• **How to complete this task**: For the material below, return exactly the lines starting at the one holding "[next-page] (119, 1704)" and ending at the one holding "関東エリア（271） (417, 1131)", counting both as part of the range.

• **Given entries**:

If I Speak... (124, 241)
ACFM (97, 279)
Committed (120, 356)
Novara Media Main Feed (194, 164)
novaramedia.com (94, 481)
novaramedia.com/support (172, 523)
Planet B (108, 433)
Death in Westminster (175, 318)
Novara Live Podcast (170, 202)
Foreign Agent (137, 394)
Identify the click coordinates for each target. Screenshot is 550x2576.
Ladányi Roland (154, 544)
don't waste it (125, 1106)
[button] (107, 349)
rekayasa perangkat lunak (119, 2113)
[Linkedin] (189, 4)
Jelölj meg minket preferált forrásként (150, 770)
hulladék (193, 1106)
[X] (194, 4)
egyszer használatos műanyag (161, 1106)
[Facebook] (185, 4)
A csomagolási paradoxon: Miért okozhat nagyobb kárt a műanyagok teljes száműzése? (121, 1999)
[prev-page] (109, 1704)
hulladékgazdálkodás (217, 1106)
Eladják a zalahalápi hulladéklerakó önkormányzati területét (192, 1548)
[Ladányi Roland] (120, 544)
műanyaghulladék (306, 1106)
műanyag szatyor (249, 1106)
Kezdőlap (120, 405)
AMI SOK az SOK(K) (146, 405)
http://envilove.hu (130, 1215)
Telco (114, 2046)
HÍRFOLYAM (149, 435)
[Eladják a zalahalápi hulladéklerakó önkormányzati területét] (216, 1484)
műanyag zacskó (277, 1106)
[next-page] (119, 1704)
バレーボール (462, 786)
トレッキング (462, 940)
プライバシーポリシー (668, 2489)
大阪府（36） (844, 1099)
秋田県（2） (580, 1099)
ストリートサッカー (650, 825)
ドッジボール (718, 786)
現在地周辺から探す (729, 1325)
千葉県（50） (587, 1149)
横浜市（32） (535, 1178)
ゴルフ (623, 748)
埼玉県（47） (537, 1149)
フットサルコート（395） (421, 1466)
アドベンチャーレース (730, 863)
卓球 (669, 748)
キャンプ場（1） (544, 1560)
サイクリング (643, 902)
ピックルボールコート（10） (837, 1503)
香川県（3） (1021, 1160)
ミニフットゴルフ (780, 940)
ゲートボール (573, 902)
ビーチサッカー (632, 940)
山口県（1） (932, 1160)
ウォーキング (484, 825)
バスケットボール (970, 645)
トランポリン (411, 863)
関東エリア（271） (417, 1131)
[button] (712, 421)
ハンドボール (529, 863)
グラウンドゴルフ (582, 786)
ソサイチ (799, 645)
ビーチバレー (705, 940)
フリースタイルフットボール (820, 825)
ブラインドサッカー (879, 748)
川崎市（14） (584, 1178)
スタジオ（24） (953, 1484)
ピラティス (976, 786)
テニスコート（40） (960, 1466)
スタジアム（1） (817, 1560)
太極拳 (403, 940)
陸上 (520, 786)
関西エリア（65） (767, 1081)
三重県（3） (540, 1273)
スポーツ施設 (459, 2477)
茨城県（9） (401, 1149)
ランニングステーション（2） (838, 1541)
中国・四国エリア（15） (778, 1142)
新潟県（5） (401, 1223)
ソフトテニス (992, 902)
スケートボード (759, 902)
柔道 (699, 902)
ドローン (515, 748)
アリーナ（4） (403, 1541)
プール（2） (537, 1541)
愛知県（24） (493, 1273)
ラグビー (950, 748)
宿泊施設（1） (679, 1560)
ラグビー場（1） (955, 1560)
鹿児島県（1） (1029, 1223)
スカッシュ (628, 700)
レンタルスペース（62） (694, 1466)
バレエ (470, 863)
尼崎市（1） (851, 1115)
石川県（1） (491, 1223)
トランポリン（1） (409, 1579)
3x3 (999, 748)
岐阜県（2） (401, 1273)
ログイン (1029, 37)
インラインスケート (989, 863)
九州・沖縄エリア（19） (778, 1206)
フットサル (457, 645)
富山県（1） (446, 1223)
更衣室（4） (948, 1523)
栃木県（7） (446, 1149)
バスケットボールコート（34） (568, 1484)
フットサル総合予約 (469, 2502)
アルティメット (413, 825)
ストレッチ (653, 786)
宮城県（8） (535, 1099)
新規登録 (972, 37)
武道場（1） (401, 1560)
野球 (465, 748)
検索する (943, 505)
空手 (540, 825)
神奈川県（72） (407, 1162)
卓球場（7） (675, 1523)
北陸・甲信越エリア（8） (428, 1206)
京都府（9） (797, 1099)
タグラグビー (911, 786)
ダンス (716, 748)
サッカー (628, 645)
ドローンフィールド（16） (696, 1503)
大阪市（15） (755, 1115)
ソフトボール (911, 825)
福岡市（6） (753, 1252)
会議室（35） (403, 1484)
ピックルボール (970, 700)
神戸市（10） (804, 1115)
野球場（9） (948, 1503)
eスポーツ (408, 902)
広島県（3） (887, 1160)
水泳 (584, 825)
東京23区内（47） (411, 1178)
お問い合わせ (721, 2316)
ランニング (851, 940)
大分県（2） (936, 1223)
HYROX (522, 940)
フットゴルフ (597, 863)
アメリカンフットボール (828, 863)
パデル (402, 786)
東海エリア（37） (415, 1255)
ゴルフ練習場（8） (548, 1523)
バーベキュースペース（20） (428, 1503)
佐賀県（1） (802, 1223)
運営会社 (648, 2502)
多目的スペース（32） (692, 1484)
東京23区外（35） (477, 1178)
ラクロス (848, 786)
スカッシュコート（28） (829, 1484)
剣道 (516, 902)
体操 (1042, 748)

• **Expected answer**:
[next-page] (119, 1704)
バレーボール (462, 786)
トレッキング (462, 940)
プライバシーポリシー (668, 2489)
大阪府（36） (844, 1099)
秋田県（2） (580, 1099)
ストリートサッカー (650, 825)
ドッジボール (718, 786)
現在地周辺から探す (729, 1325)
千葉県（50） (587, 1149)
横浜市（32） (535, 1178)
ゴルフ (623, 748)
埼玉県（47） (537, 1149)
フットサルコート（395） (421, 1466)
アドベンチャーレース (730, 863)
卓球 (669, 748)
キャンプ場（1） (544, 1560)
サイクリング (643, 902)
ピックルボールコート（10） (837, 1503)
香川県（3） (1021, 1160)
ミニフットゴルフ (780, 940)
ゲートボール (573, 902)
ビーチサッカー (632, 940)
山口県（1） (932, 1160)
ウォーキング (484, 825)
バスケットボール (970, 645)
トランポリン (411, 863)
関東エリア（271） (417, 1131)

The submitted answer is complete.